Die Reihenfolge der Impfungen ist in der Verordnung zum Anspruch auf Schutzimpfung gegen das Coronavirus SARS-CoV-2 (Coronavirus-Impfverordnung – CoronaImpfV) festgelegt. Diese orientiert sich an der Empfehlung der Ständigen Impfkommission (STIKO) am Robert-Koch-Institut (RKI), der Nationalen Akademie der Wissenschaften Leopoldina und dem Deutschen Ethikrat, kann aber davon abweichen. Alle drei Institutionen haben ihre Empfehlung zur Priorisierung der Covid-19-Impfstoffe in einem Positionspapier vorgelegt und aktualisieren sie regelmäßig. Diese Empfehlung soll die Impfung in den ersten Monaten der Knappheit begleiten.

Zunächst steht der Covid-19-Impfstoff ausschließlich den definierten Risikogruppen zur Verfügung und auch diesen in entsprechender Reihenfolge. Deutschland plant einen massiven Ausbau des zur Verfügung stehenden Impfstoffs auf bis zu 300 Millionen Dosen. Jeder Bürger, der sich freiwillig impfen möchte, kann dies zu gegebener Zeit tun. Wann die Impfdosen auch ohne Priorisierung geimpft werden, steht aktuell noch nicht fest.

Seitens des Bundesministeriums für Gesundheit heißt es im Referentenentwurf für die Corona-Impfverordnung vom 04.12.2020 dazu:  

„Die Durchführung von Schutzimpfungen in Impfzentren und durch mobile Impfteams stellt besondere Anforderungen an die Organisation der Terminvergabe. Die Kassenärztliche Bundesvereinigung entwickelt und betreibt daher ein standardisiertes Modul, welches den Ländern für die telefonische und digitale Terminvergabe in den Impfzentren zur Verfügung gestellt wird.

Bestandteil des Moduls ist auch die Vergabe eines Terminbestätigungs-Codes, der im Impfzentrum zusätzlich zum Nachweis der Terminbuchung genutzt werden kann. Ein Einsatz des Moduls für die Vergabe von Terminen der mobilen Impfteams ist aufgrund der hierfür erforderlichen individuellen Planung und notwendiger vorheriger Absprachen mit entsprechenden Einrichtungen (u.a. zur Anzahl der zu impfenden Personen, besondere zeitliche Anforderungen, Berücksichtigung besonderer Aufklärungs- und Einwilligungsanforderungen) nicht möglich.

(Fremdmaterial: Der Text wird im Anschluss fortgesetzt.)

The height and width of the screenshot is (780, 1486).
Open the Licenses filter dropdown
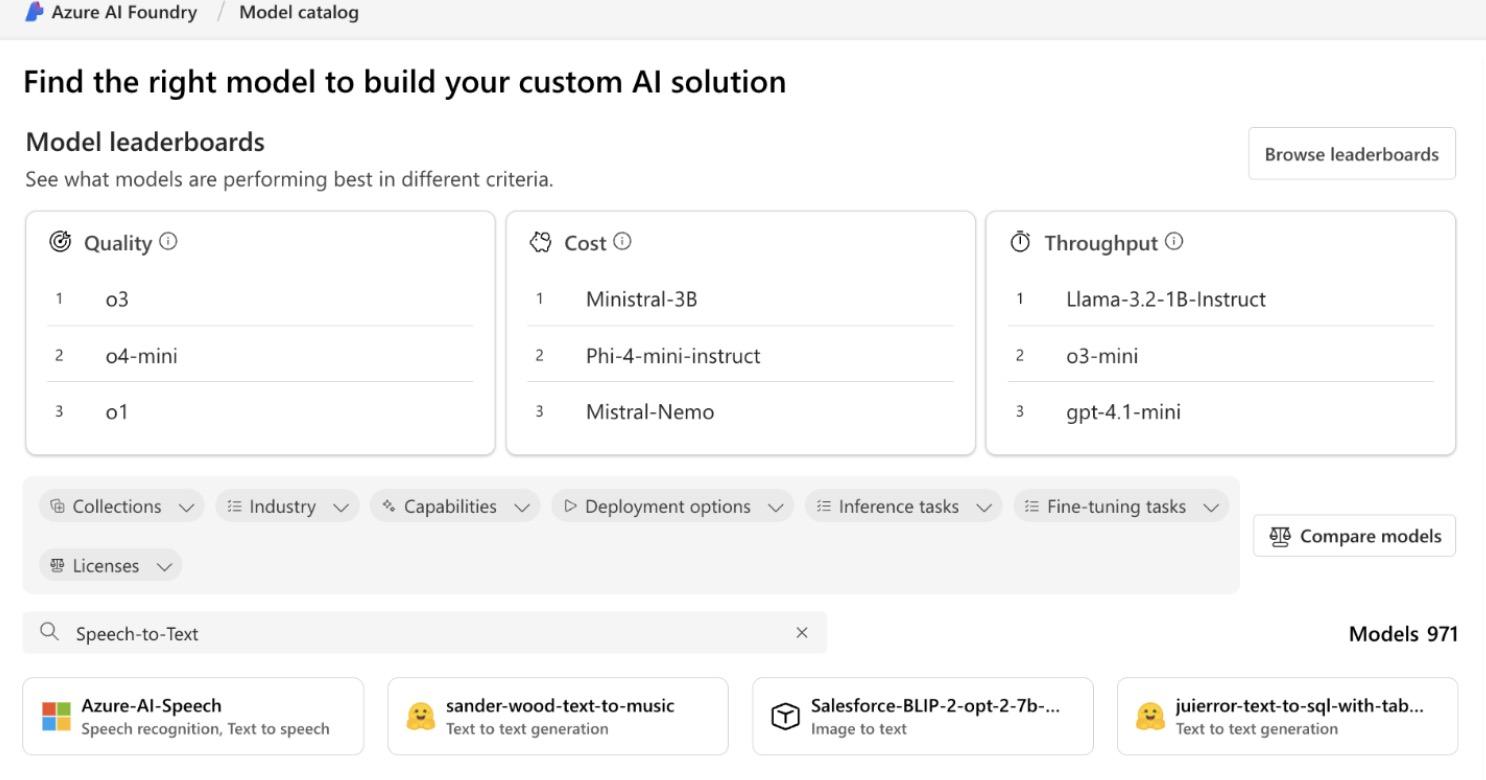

Die Länder betreiben selbst oder in Kooperation mit den Kassenärztlichen Vereinigungen oder anderen geeigneten Dritten zum Zwecke der Terminvereinbarung Callcenter.“

Zudem kann die spätestens ab dem 01.01.2020 zur Verfügung stehende bundesweit einheitliche Telefonnummer der Kassenärztlichen Vereinigung auch für den Zweck der Impftermin-Vergabe und -Beratung genutzt werden.

Das Konzept der „Impfstraße“ wir medial und von Seiten der Politik bsprochen. Es soll den Prozess für die Bürgerinnen und Bürger so sicher und effizient wie möglich gestalten. 

1. Terminvergabe

Dieser Teil der Impfung findet bereits im Vorfeld statt. Jeder Bürger und jede Bürgerin erhält eine Benachrichtig zu gegebener Zeit und in Abhängigkeit von ihrer Einstufung in die jeweilige priorisierte Gruppe. Über das durch die Kassenärztliche Vereinigung bereitgestellte Modul kann der Termin digital oder via Telefon im zuständigen Impfzentrum vereinbart werden.

2. Anmeldung

Bei der Ankunft im Impfzentrum erfolgt die Überprüfung der Identität, die Daten- und Patientendokumentation.

3. Aufklärung

Es erfolgt ein Impfgespräch zur Aufklärung durch einen Arzt oder eine Ärztin über Risiken und mögliche Nebenwirkungen.

4. Eigentliche Impfung

Diese wird in Einzelkabinen durchgeführt.

5. Beobachtung

Nach erfolgter Impfung können Bürgerinnen und Bürger in einem separaten Bereich unter Aufsicht von medizinischem Fachpersonal bis zum Verlassen des Impfzentrums verbleiben.